160521sikip満開のニリンソウの花園に現れた婚姻色に着飾ったオシドリの雄=5月13日、上高地徳沢園、ニコンD3、ニッコールED300ミリ

残雪がまぶしい穂高連峰を背景に新緑がさわやかな上高地(松本市)。この季節を代表する草花はニリンソウ。明神から徳沢にかけ、地上の銀河のように映る明るい群落が目立つ。
快晴の13日、徳沢園で満開のニリンソウの群落を撮影していると突然、婚姻色に着飾ったオシドリの雄1羽が現れた。繁殖期特有のオレンジ色のイチョウ羽が鮮やかだ。少し離れた場所には、保護色か、地味で目立たない色合いの雌の姿が。

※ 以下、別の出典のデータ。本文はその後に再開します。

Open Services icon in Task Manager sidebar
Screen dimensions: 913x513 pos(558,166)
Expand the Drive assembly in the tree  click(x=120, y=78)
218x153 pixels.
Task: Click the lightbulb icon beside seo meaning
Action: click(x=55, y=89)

雄がカメラに向かって近付いてくる。雌を守るための行動か?こんな番(つがい)の愛らしい光景を見ていると「仲睦まじく末永く『おしどり夫婦』のように…」、そんな結婚式でのスピーチを思い出す。確かに繁殖期、しつこく雌につきまとう雄の行動は、仲睦まじく見える。だが、実際のオシドリの番の生態は―。
1985年、日本新聞協会賞を受賞した信濃毎日新聞の「新しなの動植物記」(写真連載企画)の取材で記者が知ったオシドリの意外な生態が脳裏にやきつき離れない。「オシドリの番は雌が卵を産む頃まで。子育ては雌がする。雄はほかの雌と番になる」。教えてくれたのは、山階鳥類研究所名誉所長で鳥類学者の山岸哲さん(須坂市出身)。「おしどり夫婦」は、実態とはかい離した、理想の世界の言葉である。